### Your goal
Give back an exact copy of the lines in the records below, from the line that has "Filter heroes by top lane icon" through the line that has "Task: Open the 16:9 aspect ratio dropdown", and nothing besides.

(Pixel coordinate grounding data)
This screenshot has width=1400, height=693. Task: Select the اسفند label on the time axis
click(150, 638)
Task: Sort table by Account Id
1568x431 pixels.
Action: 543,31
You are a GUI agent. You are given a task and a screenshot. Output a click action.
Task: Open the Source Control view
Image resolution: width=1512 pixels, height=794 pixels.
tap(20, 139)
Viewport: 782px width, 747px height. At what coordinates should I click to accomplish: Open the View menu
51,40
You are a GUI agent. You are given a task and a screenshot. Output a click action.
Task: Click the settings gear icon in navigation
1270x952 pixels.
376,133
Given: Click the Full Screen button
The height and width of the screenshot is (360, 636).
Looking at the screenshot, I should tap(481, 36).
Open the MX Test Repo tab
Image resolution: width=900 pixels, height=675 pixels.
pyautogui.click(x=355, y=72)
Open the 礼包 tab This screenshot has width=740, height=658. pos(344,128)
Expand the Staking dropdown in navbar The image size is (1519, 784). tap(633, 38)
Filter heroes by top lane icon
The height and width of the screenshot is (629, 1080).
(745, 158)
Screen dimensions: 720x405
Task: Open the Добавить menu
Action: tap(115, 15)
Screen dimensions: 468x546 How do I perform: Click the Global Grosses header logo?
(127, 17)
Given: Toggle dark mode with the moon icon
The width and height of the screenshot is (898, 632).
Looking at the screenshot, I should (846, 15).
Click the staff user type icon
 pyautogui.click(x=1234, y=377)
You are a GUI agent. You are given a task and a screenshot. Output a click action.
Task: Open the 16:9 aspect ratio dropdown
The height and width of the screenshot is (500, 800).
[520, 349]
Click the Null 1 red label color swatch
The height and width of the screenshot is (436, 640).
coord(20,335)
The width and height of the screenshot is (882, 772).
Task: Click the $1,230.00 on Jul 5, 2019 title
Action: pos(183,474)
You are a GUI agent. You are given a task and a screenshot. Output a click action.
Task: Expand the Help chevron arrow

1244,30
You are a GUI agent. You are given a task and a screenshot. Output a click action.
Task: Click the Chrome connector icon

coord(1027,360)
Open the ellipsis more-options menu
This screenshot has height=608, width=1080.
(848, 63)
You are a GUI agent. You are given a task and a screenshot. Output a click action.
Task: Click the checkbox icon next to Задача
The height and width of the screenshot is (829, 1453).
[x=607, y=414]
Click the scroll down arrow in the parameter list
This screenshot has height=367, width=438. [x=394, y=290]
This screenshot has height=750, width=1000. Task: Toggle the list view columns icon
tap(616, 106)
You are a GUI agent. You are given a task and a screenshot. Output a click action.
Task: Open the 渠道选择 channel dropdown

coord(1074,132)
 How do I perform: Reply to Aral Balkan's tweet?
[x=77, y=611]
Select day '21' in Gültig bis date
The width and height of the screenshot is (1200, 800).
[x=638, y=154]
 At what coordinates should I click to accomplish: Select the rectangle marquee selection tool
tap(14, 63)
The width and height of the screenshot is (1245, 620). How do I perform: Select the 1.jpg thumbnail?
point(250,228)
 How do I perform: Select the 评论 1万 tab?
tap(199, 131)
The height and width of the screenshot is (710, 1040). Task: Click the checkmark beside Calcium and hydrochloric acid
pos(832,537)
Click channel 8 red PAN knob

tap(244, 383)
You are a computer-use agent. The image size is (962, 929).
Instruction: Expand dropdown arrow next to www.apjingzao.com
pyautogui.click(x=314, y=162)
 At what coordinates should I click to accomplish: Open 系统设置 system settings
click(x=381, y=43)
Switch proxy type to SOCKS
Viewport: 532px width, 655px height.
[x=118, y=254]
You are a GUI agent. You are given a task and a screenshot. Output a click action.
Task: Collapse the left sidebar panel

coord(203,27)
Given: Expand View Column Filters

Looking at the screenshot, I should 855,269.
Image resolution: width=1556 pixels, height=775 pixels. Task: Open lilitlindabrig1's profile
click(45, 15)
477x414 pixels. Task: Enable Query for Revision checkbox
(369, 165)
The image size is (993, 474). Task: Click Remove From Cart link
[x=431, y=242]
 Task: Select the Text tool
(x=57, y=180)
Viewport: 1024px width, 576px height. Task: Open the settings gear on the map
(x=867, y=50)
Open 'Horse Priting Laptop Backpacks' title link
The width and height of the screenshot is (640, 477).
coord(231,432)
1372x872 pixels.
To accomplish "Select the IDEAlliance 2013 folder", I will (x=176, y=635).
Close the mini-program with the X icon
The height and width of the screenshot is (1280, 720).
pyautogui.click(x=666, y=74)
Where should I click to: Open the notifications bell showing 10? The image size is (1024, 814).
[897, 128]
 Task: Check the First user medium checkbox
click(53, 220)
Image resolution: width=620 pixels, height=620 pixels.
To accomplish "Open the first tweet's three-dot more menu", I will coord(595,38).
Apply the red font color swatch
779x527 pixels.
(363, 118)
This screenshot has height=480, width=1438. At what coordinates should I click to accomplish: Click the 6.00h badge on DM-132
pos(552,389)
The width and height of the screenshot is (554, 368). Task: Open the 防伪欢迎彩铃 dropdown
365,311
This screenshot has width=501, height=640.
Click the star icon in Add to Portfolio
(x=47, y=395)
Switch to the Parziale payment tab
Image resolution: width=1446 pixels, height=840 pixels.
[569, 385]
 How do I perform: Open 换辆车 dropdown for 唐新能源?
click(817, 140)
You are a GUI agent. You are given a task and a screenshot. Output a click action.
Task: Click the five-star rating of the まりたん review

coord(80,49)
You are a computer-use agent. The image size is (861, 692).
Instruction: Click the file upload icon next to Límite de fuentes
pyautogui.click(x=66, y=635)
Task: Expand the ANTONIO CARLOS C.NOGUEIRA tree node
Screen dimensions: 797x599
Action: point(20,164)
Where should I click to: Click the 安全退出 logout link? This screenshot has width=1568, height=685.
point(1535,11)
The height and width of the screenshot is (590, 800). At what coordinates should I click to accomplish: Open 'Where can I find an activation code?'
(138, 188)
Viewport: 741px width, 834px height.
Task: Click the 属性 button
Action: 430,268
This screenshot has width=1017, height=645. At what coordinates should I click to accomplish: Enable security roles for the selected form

### Exercise answer
Filter heroes by top lane icon
The height and width of the screenshot is (629, 1080).
(745, 158)
Screen dimensions: 720x405
Task: Open the Добавить menu
Action: tap(115, 15)
Screen dimensions: 468x546 How do I perform: Click the Global Grosses header logo?
(127, 17)
Given: Toggle dark mode with the moon icon
The width and height of the screenshot is (898, 632).
Looking at the screenshot, I should (846, 15).
Click the staff user type icon
 pyautogui.click(x=1234, y=377)
You are a GUI agent. You are given a task and a screenshot. Output a click action.
Task: Open the 16:9 aspect ratio dropdown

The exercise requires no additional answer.